Условия заданий:
- 1) Измените текст о детских стихах: приведите его часть от «А кроме того, ребенок, с» до «образу и подобию...» включительно, заменив «ребенок» на «малыш».
- 2) Продолжите текст о детских стихах, начав сразу после его последнего предложения.

Это явление для меня удивительно. Почему о самом сокровенном, буквально поглотившем душу, пишется хуже? Не стану пытаться найти этому объяснение. И тем более воздержусь от каких-либо рекомендаций авторам. Остановлюсь на констатации этого загадочного факта.

Детские стихи
Имеются в виду, разумеется, не стихи, написанные детьми, а те, которые пишут взрослые дяди и тёти для детей.
То, что я об этом думаю, тоже изложено в давнем письме.

…А вот стихи, которые Вы привели в пример как «замечательные», меня не убедили. Я согласна с Вами, что для детей надо писать просто, без языковых выкрутасов и изощрённой образности: для детского понимания нужно нечто совсем другое. Уловить это другое — это и есть талант детского поэта. Детская поэзия — это совершенно отдельное, сверхтрудное искусство, и далеко не всем хорошим «взрослым» поэтам под силу писать детские стихи. Это особый вид дарования.
«Просто» и «примитивно» — разные вещи. К сожалению, очень часто авторы этот постулат («для детей надо писать просто») понимают так: не как для взрослых, а попроще. То есть похуже. Тут, мол, можно и не напрягаться, дети в поэзии еще ничего не смыслят, сглотнут и так. Только этим я могу объяснить написание тех, с позволения сказать, стихотворений неизвестного мне автора, которые Вы прислали в качестве образца.
Вы действительно считаете, что такие неуклюжие строчки и никуда не годные рифмы — это замечательно?
К примеру, «жирафом-папой» и (вообще ужасная) «шепну-люблю»...
Нет, тут мы с Вами расходимся. Для детей надо писать иначе, но не хуже, чем для взрослых. Звучность рифм для детей еще важнее, чем во взрослых стихах — дети воспринимают стихи, как музыку. И музыка эта должна быть звонкой, звучной, мелодичной!
А кроме того, ребенок, с детства тянущийся к стихам, но еще не умеющий отличить хорошее от плохого, действительно сглотнет и такое, а потом подрастет и решит, что именно так и надо писать стихи. И начнет вовсю рифмовать «шепну» с «люблю»... Думается мне, что обилием графоманов мы обязаны еще и той стихотворной продукции, на которой они (будущие графоманы) выросли. Просто им в детстве не дали впитать душой и разумом НАСТОЯЩЕЕ, вырастили их на суррогатах, вот они суррогаты и фабрикуют — по образу и подобию...

Что касается Ваших собственных детских стихов — об их достоинствах и недостатках я Вам написала в разборе.

Исходные данные:
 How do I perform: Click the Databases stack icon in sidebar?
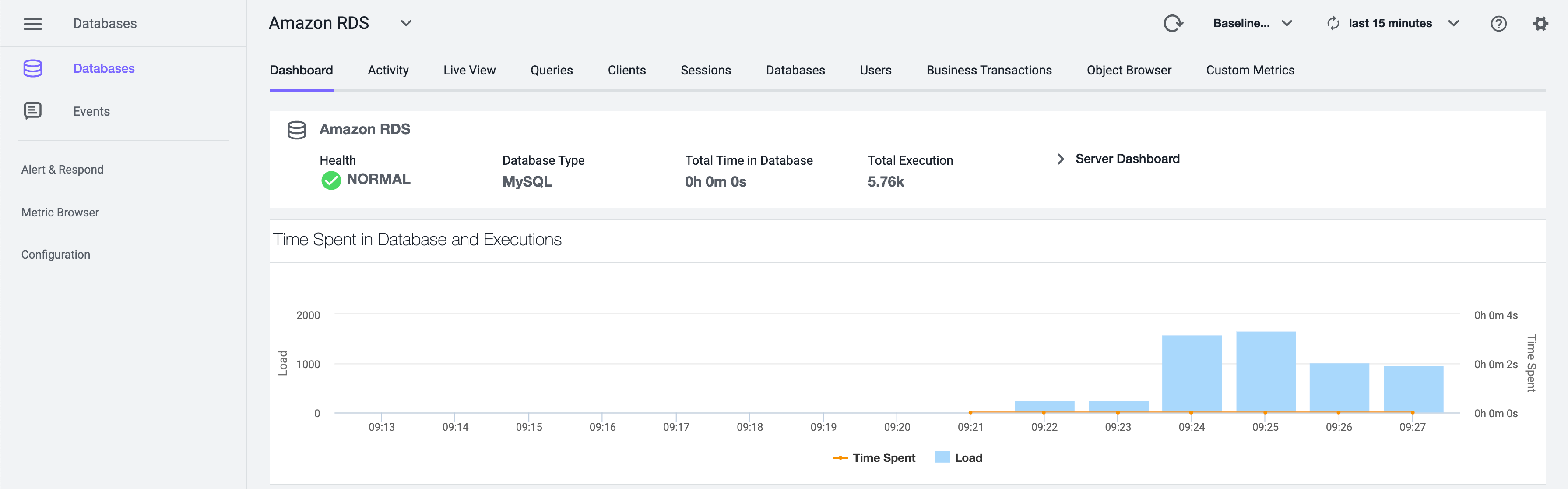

Результаты:
- 1)
А кроме того, малыш, с детства тянущийся к стихам, но еще не умеющий отличить хорошее от плохого, действительно сглотнет и такое, а потом подрастет и решит, что именно так и надо писать стихи. И начнет вовсю рифмовать «шепну» с «люблю»... Думается мне, что обилием графоманов мы обязаны еще и той стихотворной продукции, на которой они (будущие графоманы) выросли. Просто им в детстве не дали впитать душой и разумом НАСТОЯЩЕЕ, вырастили их на суррогатах, вот они суррогаты и фабрикуют — по образу и подобию...

- 2)
Хочу дать Вам ещё один совет: не надо никаких поясняющих комментариев к стихам, будь они хоть детскими, хоть взрослыми! Пояснения стихам не нужны, разве что в самом крайнем случае приходится делать какую-то сноску к незнакомому, но важному для стихотворения слову или понятию. В большинстве же случаев необязательные пояснения просто убивают стишок.
Стихотворение должно говорить само за себя. А если автор пытается разъяснить, разжевать читателю, что и зачем он хотел сказать, то у меня лично (как читателя) возникает ощущение: либо автор расписывается в своей стихотворной беспомощности — вот, мол, стихами не смог, так я объясню вам в прозе, — либо автор меня не уважает, считает меня дураком, неспособным понять стихотворение.
А тем более если эти пояснения даются в форме советов: делайте, мамы и бабушки, так, как говорю вам я. Я знаю, как надо читать стихи вашим детям, а вы этого не знаете.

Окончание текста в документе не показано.